Sarin, the gas that killed Syrians, is 26 times more deadly than cyanide gas: All you need to know

The US believes Syrian government employed a sarin-like nerve agent in a deadly attack in the country's northwest. Here are the key facts about sarin.

AFP April 07, 2017 09:32:47 IST
Sarin, the gas that killed Syrians, is 26 times more deadly than cyanide gas: All you need to know

The United States believes the Syrian government employed a sarin-like nerve agent in Tuesday's deadly attack in the country's northwest. Here are the key facts about sarin, which was discovered in Nazi Germany.

Sarin the gas that killed Syrians is 26 times more deadly than cyanide gas All you need to know

Photo from Tuesday's attack on Syrians. According to reports, Assad government used sarin to kill children, women and men. AP

Originally conceived as a pesticide, sarin was used by Iraqi dictator Saddam Hussein's regime to gas thousands of Kurds in the northern town of Halabja in 1988. Inhaled or absorbed through the skin, the gas kills by crippling the respiratory center of the central nervous system and paralyzing the muscles around the lungs. The combination results in death by suffocation, and sarin can contaminate food or water supplies, according to the US Centers for Disease Control and Prevention (CDC).

Images from the rebel-held town of Khan Sheikhun showing victims suffering convulsions, breathing problems and foaming at the mouth have shocked the world. Initial analysis on victims brought to Turkey for treatment suggests they were exposed to sarin. Symptoms of exposure to the agent include nausea and violent headaches, blurred vision, drooling, muscle convulsions, respiratory arrest and loss of consciousness, the CDC says.

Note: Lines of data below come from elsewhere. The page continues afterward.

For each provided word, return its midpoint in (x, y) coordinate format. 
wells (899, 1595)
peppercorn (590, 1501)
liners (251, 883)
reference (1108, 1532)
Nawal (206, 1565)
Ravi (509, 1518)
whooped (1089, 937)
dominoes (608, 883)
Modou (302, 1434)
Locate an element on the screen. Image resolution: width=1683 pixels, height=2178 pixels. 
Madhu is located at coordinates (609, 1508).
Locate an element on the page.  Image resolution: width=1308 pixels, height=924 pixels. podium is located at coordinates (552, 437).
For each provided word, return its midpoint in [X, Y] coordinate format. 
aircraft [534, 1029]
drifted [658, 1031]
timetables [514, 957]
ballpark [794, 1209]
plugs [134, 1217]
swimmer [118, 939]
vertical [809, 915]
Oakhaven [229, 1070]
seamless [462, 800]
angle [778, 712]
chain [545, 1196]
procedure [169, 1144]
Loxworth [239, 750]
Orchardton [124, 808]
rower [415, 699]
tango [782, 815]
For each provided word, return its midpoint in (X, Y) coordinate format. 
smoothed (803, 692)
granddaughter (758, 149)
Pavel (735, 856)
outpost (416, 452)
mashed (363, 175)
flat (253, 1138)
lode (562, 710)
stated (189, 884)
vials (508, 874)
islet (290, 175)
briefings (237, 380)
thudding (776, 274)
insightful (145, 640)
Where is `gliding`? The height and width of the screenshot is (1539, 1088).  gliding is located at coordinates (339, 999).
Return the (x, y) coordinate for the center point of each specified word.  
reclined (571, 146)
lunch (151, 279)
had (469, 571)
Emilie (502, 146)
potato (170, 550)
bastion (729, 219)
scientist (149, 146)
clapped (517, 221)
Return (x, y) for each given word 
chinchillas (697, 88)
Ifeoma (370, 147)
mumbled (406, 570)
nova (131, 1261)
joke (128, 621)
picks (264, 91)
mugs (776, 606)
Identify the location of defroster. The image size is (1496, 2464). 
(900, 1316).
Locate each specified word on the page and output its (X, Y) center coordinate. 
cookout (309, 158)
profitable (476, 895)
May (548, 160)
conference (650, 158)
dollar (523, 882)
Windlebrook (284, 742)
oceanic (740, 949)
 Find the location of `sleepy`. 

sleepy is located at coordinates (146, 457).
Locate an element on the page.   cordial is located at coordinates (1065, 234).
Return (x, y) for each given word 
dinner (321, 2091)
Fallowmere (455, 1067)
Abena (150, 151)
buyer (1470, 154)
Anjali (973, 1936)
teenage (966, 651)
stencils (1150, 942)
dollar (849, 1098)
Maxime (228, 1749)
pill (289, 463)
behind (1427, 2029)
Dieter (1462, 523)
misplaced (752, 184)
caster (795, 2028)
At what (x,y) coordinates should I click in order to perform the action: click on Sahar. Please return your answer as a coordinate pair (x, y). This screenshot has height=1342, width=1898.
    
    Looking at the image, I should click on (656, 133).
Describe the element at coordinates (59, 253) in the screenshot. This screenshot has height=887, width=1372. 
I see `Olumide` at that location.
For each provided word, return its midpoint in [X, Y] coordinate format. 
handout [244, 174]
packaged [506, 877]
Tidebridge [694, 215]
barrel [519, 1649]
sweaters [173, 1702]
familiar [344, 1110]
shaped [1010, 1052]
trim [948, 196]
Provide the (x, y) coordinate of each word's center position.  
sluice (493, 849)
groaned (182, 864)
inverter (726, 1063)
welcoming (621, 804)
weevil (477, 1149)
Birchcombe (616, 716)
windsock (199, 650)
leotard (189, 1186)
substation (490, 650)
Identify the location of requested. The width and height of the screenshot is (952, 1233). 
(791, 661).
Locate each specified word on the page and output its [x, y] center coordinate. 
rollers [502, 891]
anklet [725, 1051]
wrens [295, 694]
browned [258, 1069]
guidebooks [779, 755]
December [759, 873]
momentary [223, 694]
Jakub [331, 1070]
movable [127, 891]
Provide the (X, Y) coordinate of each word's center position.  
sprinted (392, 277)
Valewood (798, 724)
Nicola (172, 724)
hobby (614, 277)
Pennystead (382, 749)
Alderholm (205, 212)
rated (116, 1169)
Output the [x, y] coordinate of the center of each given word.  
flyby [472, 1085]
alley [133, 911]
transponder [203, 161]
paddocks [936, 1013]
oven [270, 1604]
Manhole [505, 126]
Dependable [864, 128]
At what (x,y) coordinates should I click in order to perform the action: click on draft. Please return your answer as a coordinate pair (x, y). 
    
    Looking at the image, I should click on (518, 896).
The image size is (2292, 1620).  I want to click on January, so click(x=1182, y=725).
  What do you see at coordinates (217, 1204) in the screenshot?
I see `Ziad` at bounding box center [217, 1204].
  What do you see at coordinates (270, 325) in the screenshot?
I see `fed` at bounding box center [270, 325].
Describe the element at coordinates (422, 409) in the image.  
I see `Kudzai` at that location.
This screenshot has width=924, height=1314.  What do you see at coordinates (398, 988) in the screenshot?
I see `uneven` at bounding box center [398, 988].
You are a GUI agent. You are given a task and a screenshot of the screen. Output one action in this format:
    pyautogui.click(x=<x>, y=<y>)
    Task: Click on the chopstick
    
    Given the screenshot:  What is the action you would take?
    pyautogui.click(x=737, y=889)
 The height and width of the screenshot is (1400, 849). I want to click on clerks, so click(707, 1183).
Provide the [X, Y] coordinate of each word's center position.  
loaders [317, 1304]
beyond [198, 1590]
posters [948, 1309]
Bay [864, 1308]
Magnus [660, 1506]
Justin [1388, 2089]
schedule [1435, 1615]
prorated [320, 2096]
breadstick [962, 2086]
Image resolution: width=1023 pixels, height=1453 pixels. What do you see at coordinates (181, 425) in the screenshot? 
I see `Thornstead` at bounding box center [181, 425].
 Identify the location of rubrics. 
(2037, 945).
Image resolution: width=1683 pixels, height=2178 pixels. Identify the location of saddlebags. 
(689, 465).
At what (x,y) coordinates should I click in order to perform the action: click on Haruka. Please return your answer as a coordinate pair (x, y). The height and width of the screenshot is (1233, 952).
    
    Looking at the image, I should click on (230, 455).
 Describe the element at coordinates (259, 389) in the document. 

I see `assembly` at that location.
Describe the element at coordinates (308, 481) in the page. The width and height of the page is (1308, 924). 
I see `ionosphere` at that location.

"Sarin is 26 times more deadly than cyanide gas. Just a pinprick-sized droplet will kill a human," according to the World Health Organisation.  Nerve agents are generally quick-acting and require only simple chemical techniques and inexpensive, readily available ingredients to manufacture.

Inhalation of a high dose — say 200 milligrams of sarin — may cause death "within a couple of minutes," with no time even for symptoms to develop, according to the Organization for the Prohibition of Chemical Weapons.

Exposure through the skin takes longer to kill and the first symptoms may not occur for half an hour, followed by a quick progression. Even when it does not kill, sarin's effects can cause permanent harm — damaging a victim's lungs, eyes and central nervous system. Heavier than air, the gas can linger in an area for up to six hours, depending on weather conditions.

The most notorious sarin attack occurred in the Kurdish city of Halabja in March 1988. As many as 5,000 people were killed and 65,000 injured when the Iraqi military attacked using a combination of chemical agents that included sarin, mustard gas and possibly VX, a nerve agent 10 times more powerful than sarin.

It is thought to have been the worst-ever gas attack targetting civilians. A cult also used the odorless, paralysing agent in two attacks in Japan in the 1990s.

The Aum Supreme Truth cult released it in the Tokyo subway in March 1995, killing 13 people and injuring 6,000 others. The cult also used the nerve agent in an attack the year before in the Japanese city of Matsumoto, killing seven.

The name sarin comes from the chemists who discovered it by chance: Schrader, Ambros, Ruediger et Van der Linde. The scientists had been trying to create stronger pesticides but the formula was then taken up by the Nazi military for chemical weapons.